(Items from a dataset)
— BEGIN —

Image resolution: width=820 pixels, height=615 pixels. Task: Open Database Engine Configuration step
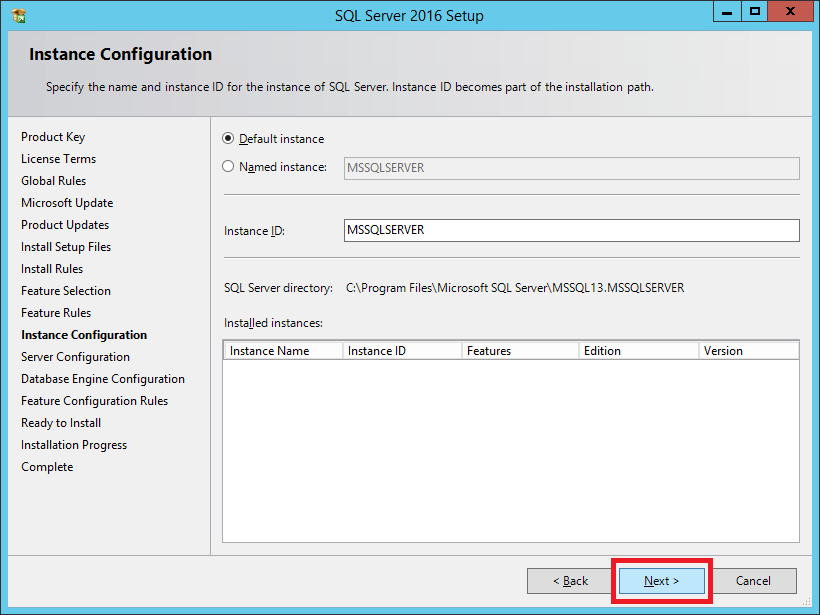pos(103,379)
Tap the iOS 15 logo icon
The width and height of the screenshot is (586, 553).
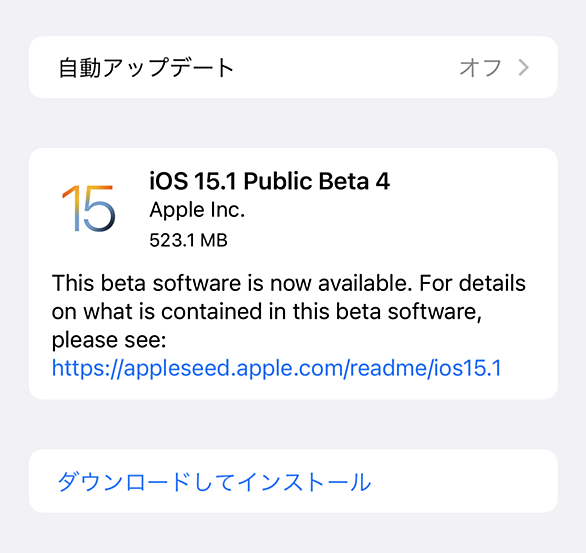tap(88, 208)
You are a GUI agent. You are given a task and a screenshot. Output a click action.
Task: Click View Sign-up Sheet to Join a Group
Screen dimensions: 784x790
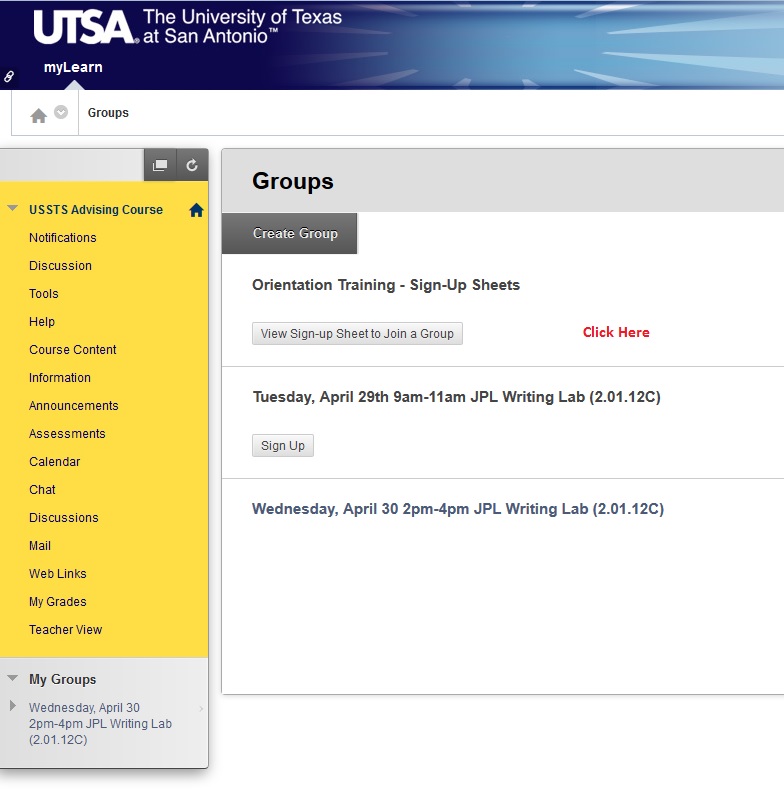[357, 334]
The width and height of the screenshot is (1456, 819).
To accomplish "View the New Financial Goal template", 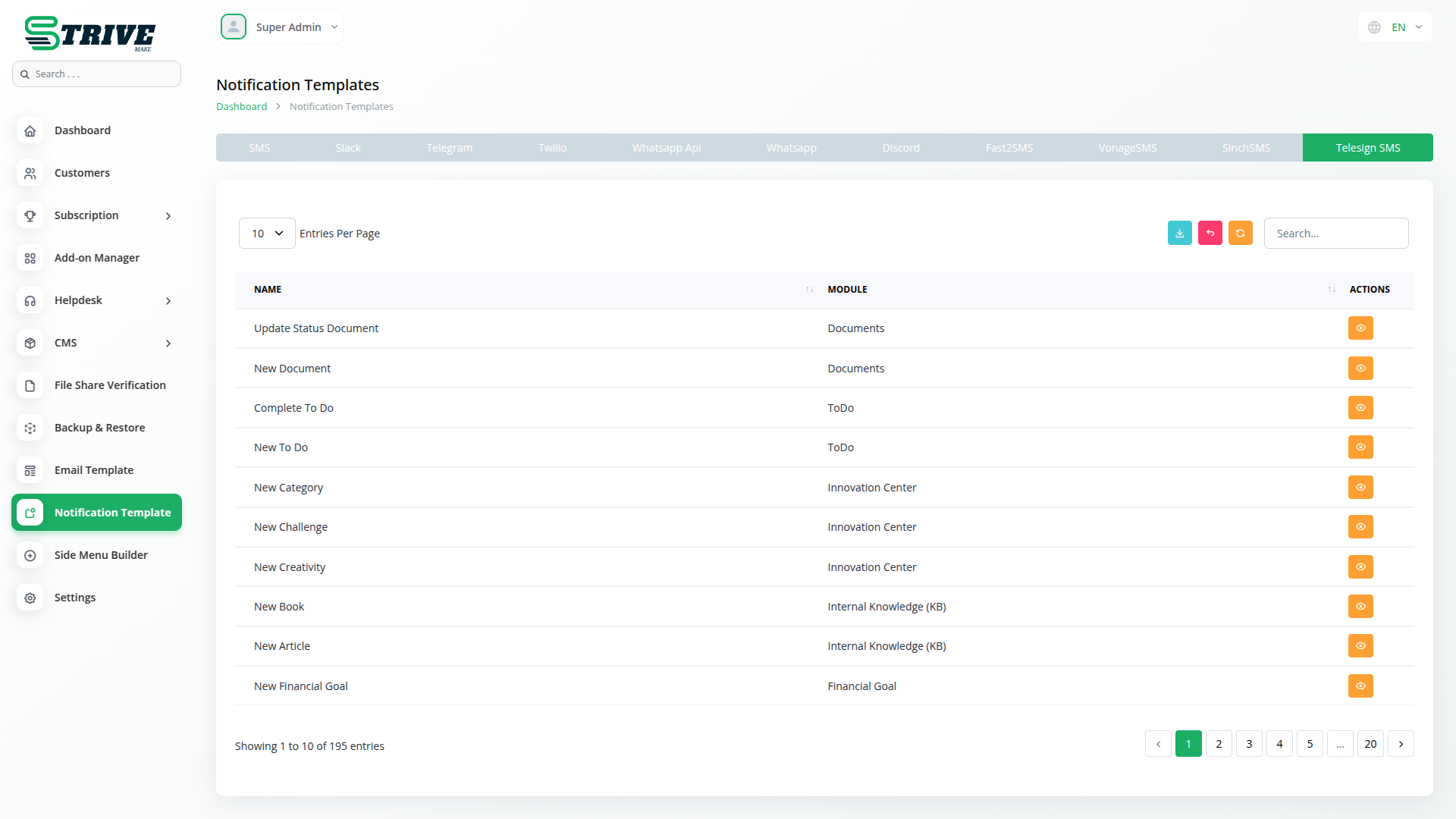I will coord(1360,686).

— END —

Find each line in the records above that contains the word "height", matching case exactly, and copy those lines in full.

RESULT OF THE EXERCISE
Image resolution: width=820 pixels, height=615 pixels. Task: Open Database Engine Configuration step
The width and height of the screenshot is (586, 553).
The width and height of the screenshot is (1456, 819).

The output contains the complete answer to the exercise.